CT synthesis from MRI images based on deep learning methods for MRI-only radiotherapy

MRI-only radiotherapy is expected to be safer and more precise compared with conventional CT-based radiotherapy. But unlike CT, MR images is not related with electron density for radiotherapy planning. To use MR images for treatment planning, we proposed a residual learning based u-shaped deep neural network (RUN) to synthesize CT images from MR images. The RUN network is an encoding-decoding network consisted of 16 residual learning based units which are constructed with parameter-free shortcuts to alleviate the degradation problem of deep network and strengthen feature propagation and reuse. We input MR and corresponding CT images to the RUN network to learn a voxel-by-voxel mapping from MR to CT images. Synthetic CT images are generated for newly input MR images through the learned mapping model.
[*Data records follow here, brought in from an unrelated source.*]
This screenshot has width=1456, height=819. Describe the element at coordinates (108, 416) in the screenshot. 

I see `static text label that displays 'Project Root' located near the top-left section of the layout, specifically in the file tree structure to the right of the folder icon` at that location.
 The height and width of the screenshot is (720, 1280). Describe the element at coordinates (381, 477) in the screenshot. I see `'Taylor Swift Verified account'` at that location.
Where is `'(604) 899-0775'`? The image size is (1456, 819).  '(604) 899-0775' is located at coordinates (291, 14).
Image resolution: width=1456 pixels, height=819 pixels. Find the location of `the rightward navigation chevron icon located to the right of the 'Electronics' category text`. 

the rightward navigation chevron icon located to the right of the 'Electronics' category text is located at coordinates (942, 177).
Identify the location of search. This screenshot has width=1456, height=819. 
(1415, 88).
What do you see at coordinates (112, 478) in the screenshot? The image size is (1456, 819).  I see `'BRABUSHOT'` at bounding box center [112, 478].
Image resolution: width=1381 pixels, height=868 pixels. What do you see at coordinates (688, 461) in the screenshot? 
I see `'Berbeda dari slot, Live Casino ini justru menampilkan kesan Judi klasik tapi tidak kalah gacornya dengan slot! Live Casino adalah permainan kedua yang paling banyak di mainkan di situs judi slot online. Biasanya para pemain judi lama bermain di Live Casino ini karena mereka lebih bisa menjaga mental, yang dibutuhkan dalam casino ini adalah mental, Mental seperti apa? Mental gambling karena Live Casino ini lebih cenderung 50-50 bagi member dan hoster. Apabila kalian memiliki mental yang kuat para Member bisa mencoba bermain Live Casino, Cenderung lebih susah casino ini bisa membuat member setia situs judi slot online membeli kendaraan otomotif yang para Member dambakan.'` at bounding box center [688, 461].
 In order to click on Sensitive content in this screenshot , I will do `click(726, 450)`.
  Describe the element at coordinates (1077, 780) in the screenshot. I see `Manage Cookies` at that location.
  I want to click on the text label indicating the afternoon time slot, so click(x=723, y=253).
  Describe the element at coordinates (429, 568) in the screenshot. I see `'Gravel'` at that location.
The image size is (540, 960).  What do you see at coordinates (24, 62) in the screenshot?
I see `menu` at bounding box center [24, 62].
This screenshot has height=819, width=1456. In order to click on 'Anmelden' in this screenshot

Our datasets contain 35 patients with more than 5000 T1/T2-weighted MR and CT images pairs. We compare Hounsfield Unit (HU) discrepancies between synthetic CT and original CT images. The mean absolute error (MAE) was 66.12±5.95 HU, peak signal noise ratio (PSNR) was 28.52±0.64 dB, and structural similarity index (SSIM) was 0.97±0.005 for T1-weighted MR. The comparison results of the same metrics for T2-weighted MR were 63.79±4.18 HU, 28.8±0.55 dB and 0.973±0.004 respectively. Converting CT images from MR images for one patient takes about 3 seconds on average. Experimental results show that the proposed RUN network is accurate, robust, and efficient for predicting synthetic CT from MR images for MRI-only radiotherapy.